Mies, presidente da Adyen, também acredita que o canal físico pode complementar a experiência do consumidor no digital. “O comércio contextual é aquele que considera a jornada de usuário como uma só – não interessa se o consumidor está no site do e-commerce, no Instagram ou fazendo uma busca no Google. O consumidor compra algo pela internet, mas escolhe retirar na loja, em vez de receber em casa”, explica.
Descontos podem ser menores neste ano
Teremos descontos menores e menos atrativos na Black Friday 2020? Na visão de Viriato, é possível. Por conta da alta do dólar, muitos varejistas que trabalham com artigos e produtos importados sofreram bastante, já que ficou impossível não repassar a alta dos preços ao consumidor final.
“Os estoques de muitos varejistas, baseados nos preços antigos dos insumos, quando o dólar estava mais baixo, já acabaram, o que impede que o lojista pratique preços menores. Na outra ponta, isso pode frustrar o consumidor, que espera eletroeletrônicos com grandes descontos”, explica o professor do Insper.
Segundo uma pesquisa do comparador de preços Zoom, os preços de alguns artigos eletrônicos chegaram a subir 32% na quarentena, entre fevereiro e junho, como é o caso de videogames, câmeras fotográficas e filmadoras.
Como muitos desses produtos são importados ou têm componentes que vêm de outros países, a alta de cerca de 40% do dólar de janeiro a outubro pesa no preço final.
“A Black Friday vem mais no sentido de limpar o estoque para o fim do ano, e esse estoque já foi, de certa forma, limpo, porque houve uma venda online grande ao longo do ano.

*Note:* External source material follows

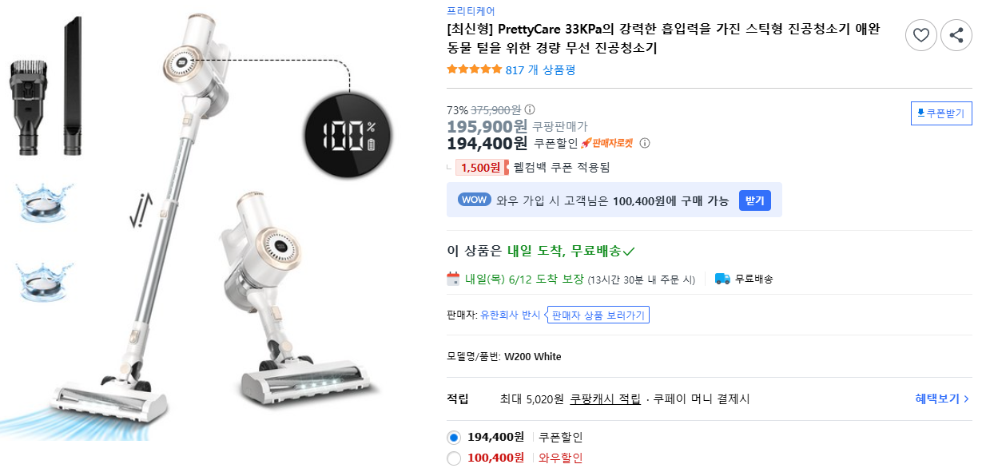Click the info icon next to 판매자로켓
This screenshot has width=982, height=472.
pyautogui.click(x=645, y=143)
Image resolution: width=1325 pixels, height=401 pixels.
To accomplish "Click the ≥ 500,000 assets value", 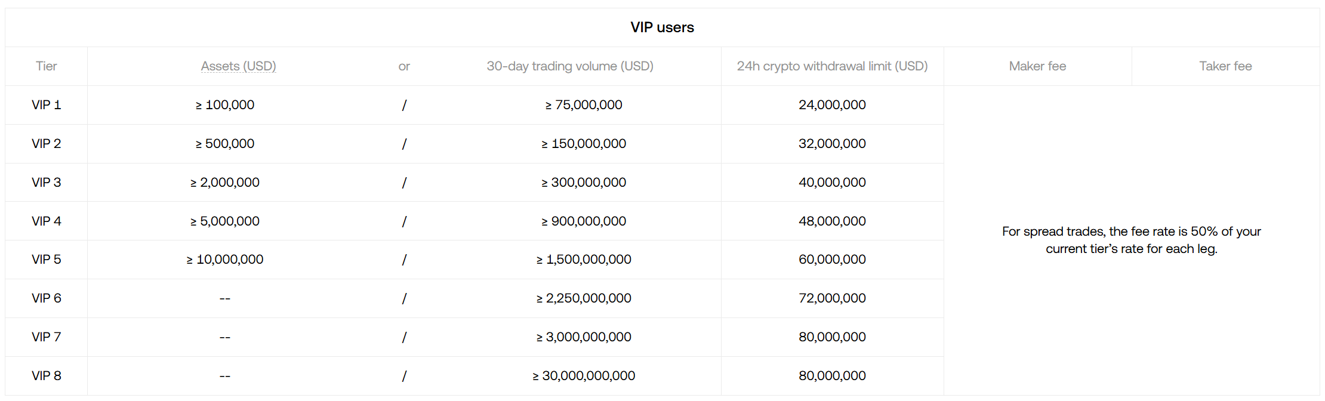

Então não dá para dizer que há estoque suficiente para bancar esses descontos. Lojistas ficariam com as margens de lucro mais apertadas do que já estão”, complementa Viriato.
Júlia, do Mercado Livre, concorda que a alta do dólar afeta os preços, mas ressalta que esse aumento não é recente e os lojistas já estão contando com essa variável para pensar nas promoções. Ainda assim, ela concorda que a valorização da moeda americana pode frustrar as expectativas dos consumidores.
“Como o dólar vem em um patamar acima de R$ 5 há alguns meses, os lojistas estão cientes e preparados. Mas não dá para negar que tem um impacto. Precisamos entender que o desconto é sempre sobre o valor real de algo, então não podemos oferecer o mesmo desconto que oferecíamos com o dólar a R$ 3 com a moeda nos patamares atuais”, conta.